The strain of Y. pestis which caused the bubonic plague now know as the Black Death may have originated in the Tian Shan, spreading along the Silk Road and killing half of Europe's population in the mid 1300s.

==Climate==
Tian Shan has an alpine climate (Köppen climate classification ETH).

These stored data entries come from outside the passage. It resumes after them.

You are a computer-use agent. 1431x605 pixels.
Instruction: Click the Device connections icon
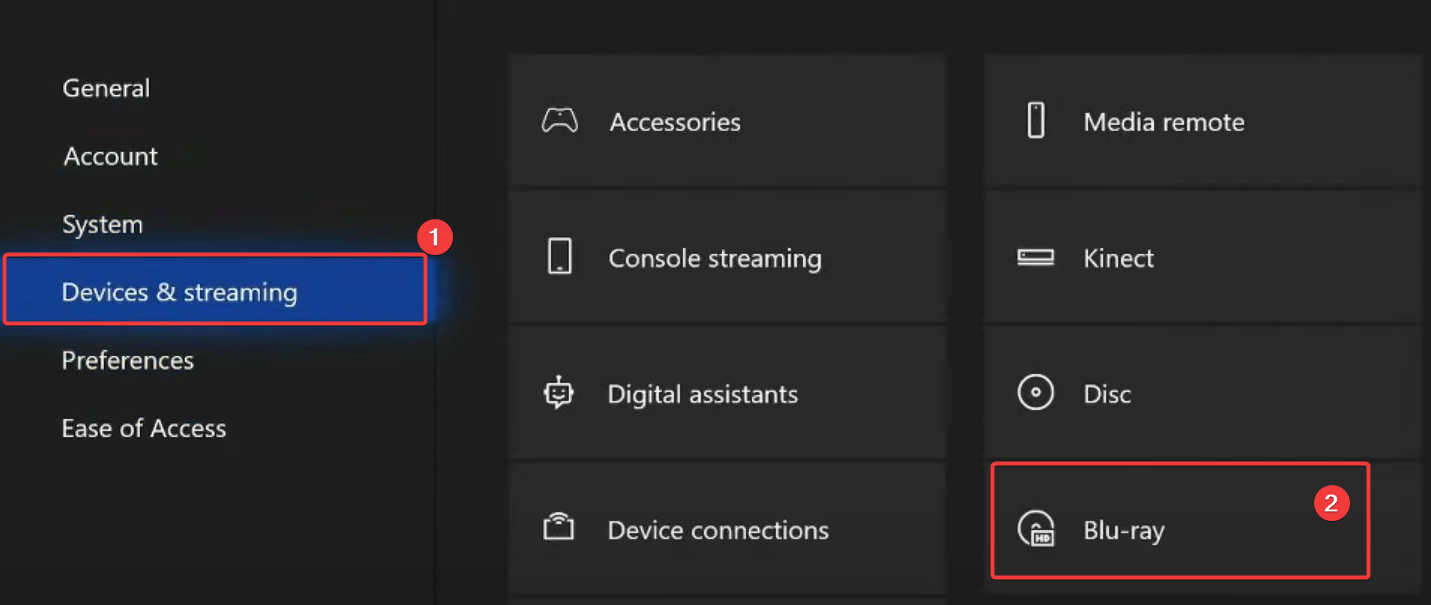(x=559, y=528)
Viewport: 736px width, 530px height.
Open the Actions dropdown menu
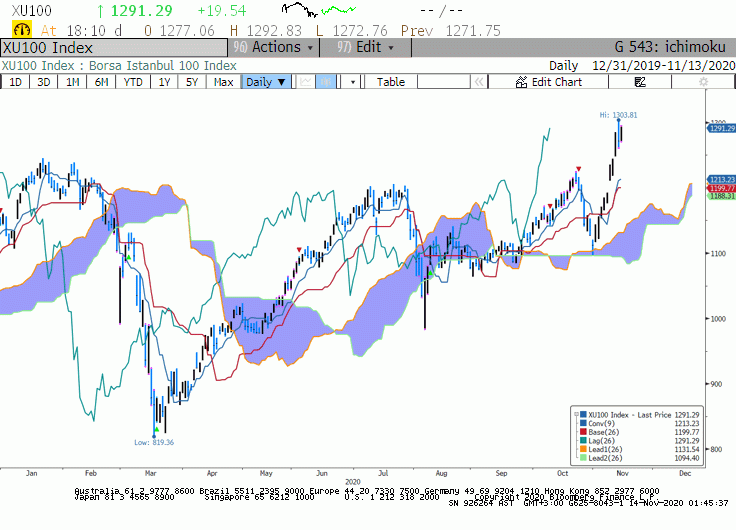(x=274, y=47)
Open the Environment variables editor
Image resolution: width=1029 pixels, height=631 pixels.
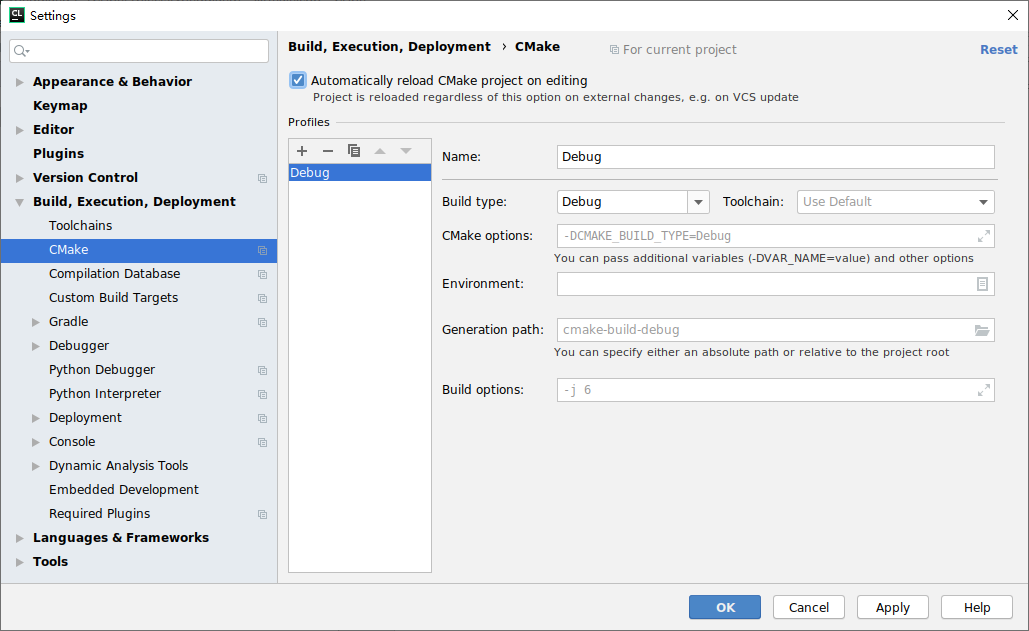(983, 284)
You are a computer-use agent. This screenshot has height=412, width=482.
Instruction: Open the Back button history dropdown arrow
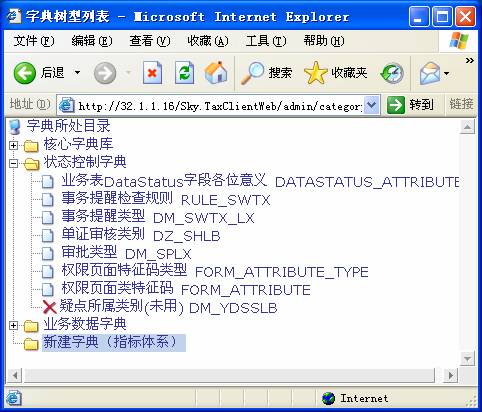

Climate data for Tian Shan (Urumqi Glacier No.1), (elevation 3,539 m (11,611 ft), (1991–2020 normals, extremes 1981–2010)
| Month | Jan | Feb | Mar | Apr | May | Jun | Jul | Aug | Sep | Oct | Nov | Dec | Year |
| Record high °C (°F) | 0.4 (32.7) | 2.2 (36.0) | 8.5 (47.3) | 13.2 (55.8) | 15.5 (59.9) | 15.6 (60.1) | 19.2 (66.6) | 18.5 (65.3) | 16.4 (61.5) | 11.2 (52.2) | 6.5 (43.7) | 3.2 (37.8) | 19.2 (66.6) |
| Mean daily maximum °C (°F) | −10.8 (12.6) | −8.6 (16.5) | −4.1 (24.6) | 1.3 (34.3) | 5.0 (41.0) | 8.7 (47.7) | 10.8 (51.4) | 10.5 (50.9) | 6.9 (44.4) | 0.9 (33.6) | −4.8 (23.4) | −8.9 (16.0) | 0.6 (33.0) |
| Daily mean °C (°F) | −15.3 (4.5) | −13.5 (7.7) | −9.5 (14.9) | −4.3 (24.3) | −0.2 (31.6) | 3.7 (38.7) | 5.9 (42.6) | 5.3 (41.5) | 1.5 (34.7) | −4.1 (24.6) | −9.5 (14.9) | −13.4 (7.9) | −4.4 (24.0) |
| Mean daily minimum °C (°F) | −19.1 (−2.4) | −17.6 (0.3) | −13.8 (7.2) | −8.4 (16.9) | −4.2 (24.4) | 0.0 (32.0) | 2.2 (36.0) | 1.6 (34.9) | −2.2 (28.0) | −7.8 (18.0) | −13.2 (8.2) | −17.2 (1.0) | −8.3 (17.0) |
| Record low °C (°F) | −39.7 (−39.5) | −34.7 (−30.5) | −31.2 (−24.2) | −24.6 (−12.3) | −18.8 (−1.8) | −12.9 (8.8) | −6.9 (19.6) | −14.4 (6.1) | −17.5 (0.5) | −21.8 (−7.2) | −36.4 (−33.5) | −35.5 (−31.9) | −39.7 (−39.5) |
| Average precipitation mm (inches) | 2.5 (0.10) | 4.5 (0.18) | 11.8 (0.46) | 34.3 (1.35) | 59.6 (2.35) | 108.3 (4.26) | 133.8 (5.27) | 98.7 (3.89) | 40.8 (1.61) | 14.1 (0.56) | 5.8 (0.23) | 2.9 (0.11) | 517.1 (20.37) |
| Average precipitation days (≥ 0.1 mm) | 3.6 | 5.5 | 9.0 | 14.4 | 18.4 | 21.6 | 23.1 | 19.4 | 13.7 | 8.5 | 4.7 | 3.6 | 145.5 |
| Average snowy days | 5.0 | 6.5 | 9.9 | 14.9 | 19.1 | 15.2 | 9.8 | 9.3 | 13.4 | 10.0 | 5.6 | 4.4 | 123.1 |
| Average relative humidity (%) | 48 | 50 | 52 | 59 | 63 | 70 | 71 | 67 | 61 | 54 | 50 | 48 | 58 |
| Mean monthly sunshine hours | 144.1 | 172.5 | 231.0 | 250.5 | 250.8 | 215.9 | 212.7 | 232.7 | 225.2 | 208.4 | 153.4 | 134.2 | 2,431.4 |
| Percentage possible sunshine | 49 | 57 | 62 | 62 | 55 | 47 | 46 | 55 | 61 | 62 | 54 | 48 | 55 |
Source: China Meteorological Administration

Climate data for Tian Shan (Kyrgyzstan weather station), 1991–2020 normals
| Month | Jan | Feb | Mar | Apr | May | Jun | Jul | Aug | Sep | Oct | Nov | Dec | Year |
| Daily mean °C (°F) | −19.4 (−2.9) | −16.8 (1.8) | −10.9 (12.4) | −4.5 (23.9) | −0.1 (31.8) | 3.3 (37.9) | 5.6 (42.1) | 5.0 (41.0) | 1.4 (34.5) | −5.1 (22.8) | −12.1 (10.2) | −17.3 (0.9) | −5.9 (21.4) |
Source: NOAA

==Religion==
===Tengrism===
In Tengrism, Khan Tengri is the lord of all spirits and the religion's supreme deity, and it is the name given to the second highest peak of the Tian Shan.

=== Islam ===
Around 950 CE, Satuq Bughra Khan converted to Islam, marking a major turning point in the spread of Islam among the Turkic peoples of the Tian Shan region and Central Asia.